Orange juice is being called a massive scam, and now it's disappearing from breakfast in America.
Adam Rifkin stashed this in Nutrition!
Stashed in: Business Facts, Awesome, Breakfast!, Fruit!, Sugar
Americans' consumption of orange juice has been plunging in recent years, as awareness grows over the scant nutritional value of the drink.
Nutritionally, orange juice isn't much better for you than a glass of soda or any other sweetened beverage, as Business Insider's Erin Brodwin wrote earlier this month in a post calling it the "biggest con of your life."
A 12-ounce glass of orange juice contains 153 calories, 34 grams of carbohydrates, 27 grams of sugar, and 2.4 grams of protein. That's the same amount of carbohydrates and almost as much sugar as a bag of M&M's, as Brodwin points out.
That's why nutrition experts and health bloggers have been railing against orange juice in recent years. When you Google "orange juice good for you," the top results include posts titled "Why orange juice is slowly killing you," and "The #1 reason to avoid orange juice."
Perhaps that's why sales of the juice are down 13% in the past four years, according to data from Nielsen.
Frozen orange juice has experienced the biggest drop in sales, falling 39% to $98 million since 2012, compared to a 10% drop to $3.1 billion for refrigerated orange juice in the same period.

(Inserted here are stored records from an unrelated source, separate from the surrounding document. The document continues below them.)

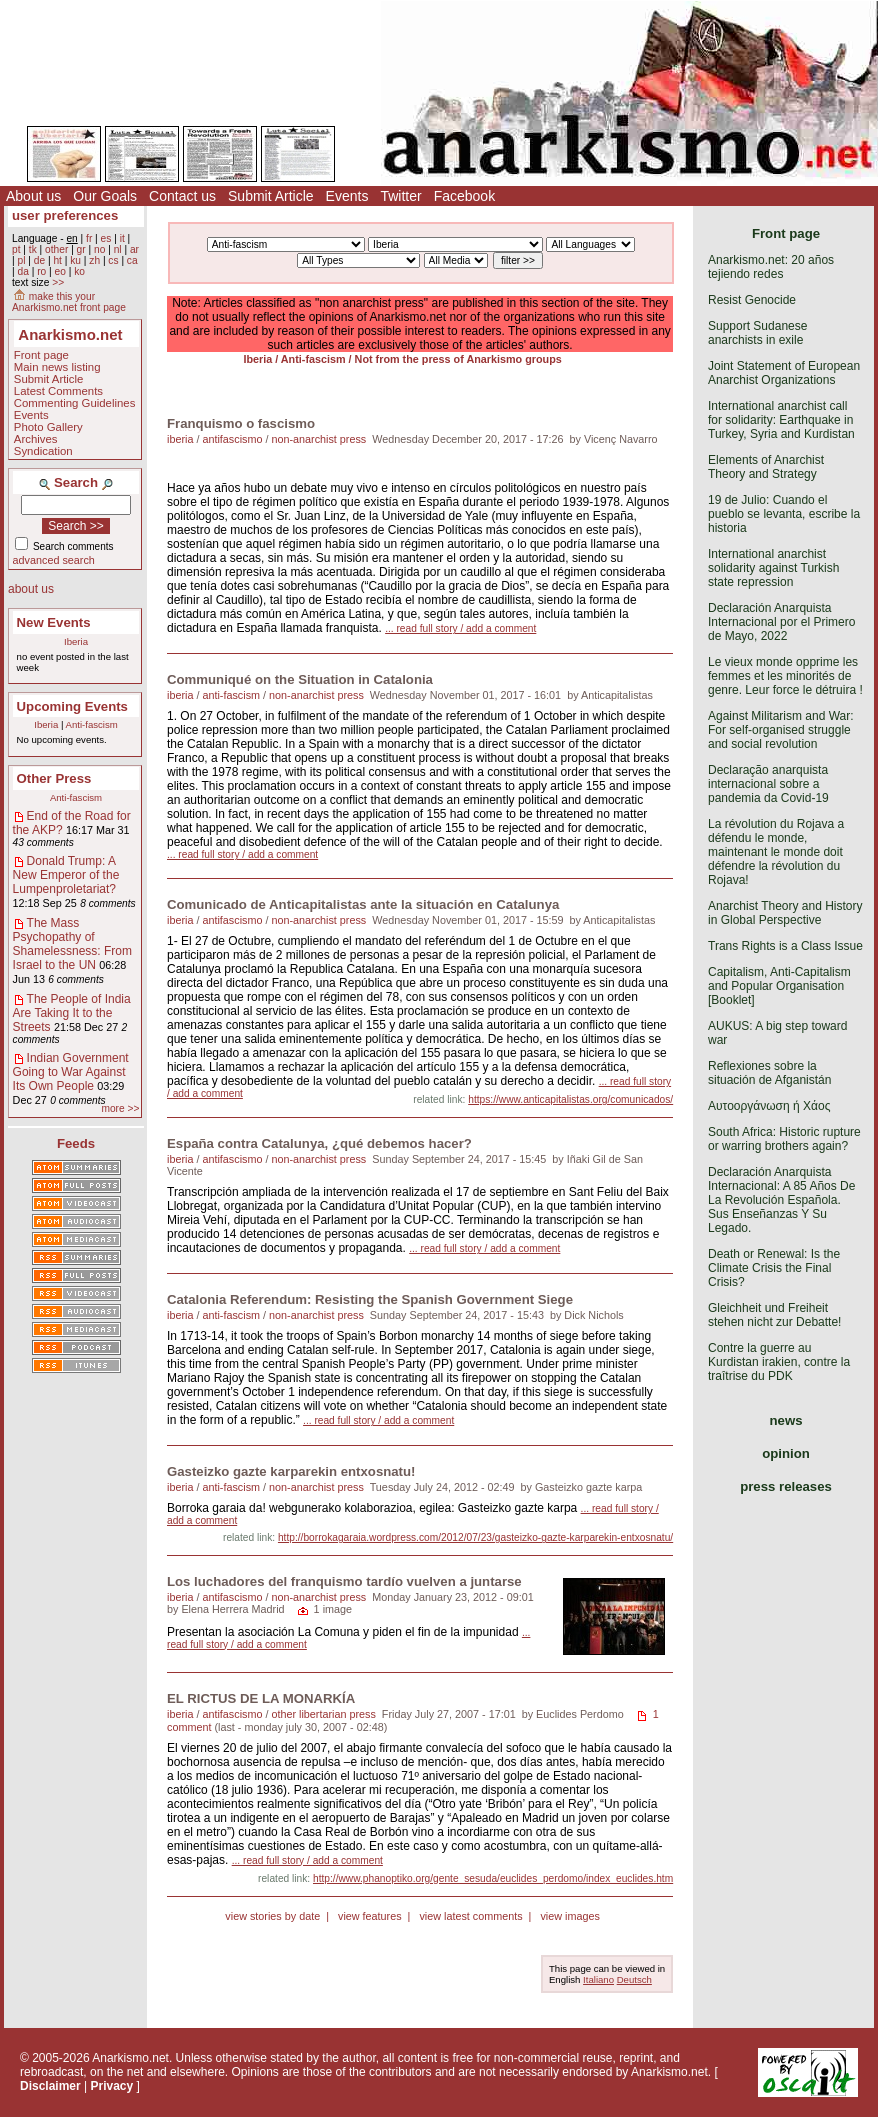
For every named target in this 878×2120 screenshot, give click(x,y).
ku (75, 260)
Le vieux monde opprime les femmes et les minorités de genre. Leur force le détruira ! (785, 676)
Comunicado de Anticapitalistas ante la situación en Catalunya (363, 904)
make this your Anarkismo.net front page (69, 302)
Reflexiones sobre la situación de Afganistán (769, 1073)
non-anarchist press (318, 439)
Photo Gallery (48, 427)
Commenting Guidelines (75, 403)
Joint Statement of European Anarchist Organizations (784, 373)
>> (58, 282)
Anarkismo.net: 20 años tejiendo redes (771, 267)
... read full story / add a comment (460, 628)
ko (79, 271)
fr (89, 238)
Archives (36, 439)
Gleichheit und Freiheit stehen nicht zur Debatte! (774, 1315)
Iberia (76, 641)
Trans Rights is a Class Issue (785, 946)
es (106, 238)
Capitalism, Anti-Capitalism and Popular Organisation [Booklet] (779, 986)
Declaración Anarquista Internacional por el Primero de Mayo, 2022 (781, 622)
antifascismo (232, 439)
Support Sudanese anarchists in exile (757, 333)
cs (113, 260)
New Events (54, 622)
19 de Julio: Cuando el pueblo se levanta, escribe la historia (784, 514)
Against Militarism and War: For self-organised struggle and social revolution (781, 730)
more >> (120, 1108)
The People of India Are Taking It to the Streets (72, 1013)
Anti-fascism (92, 724)
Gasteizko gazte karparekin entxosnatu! (291, 1471)
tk (33, 249)
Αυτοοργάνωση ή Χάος (769, 1106)
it (122, 238)
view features (370, 1916)
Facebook (464, 196)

Florida, which is the top producer of oranges used for juice in the US, is on track for the fifth straight season of declines in orange output — representing the worst decline in more than a century, according to Bloomberg.
On top of falling demand, orange producers have also been battling a bacterial disease that has been wiping out their groves.
As growers leave the business, orange-processing plants have also been shutting down.
Florida once had more than four dozen processing plants but now has only seven, according to The Wall Street Journal.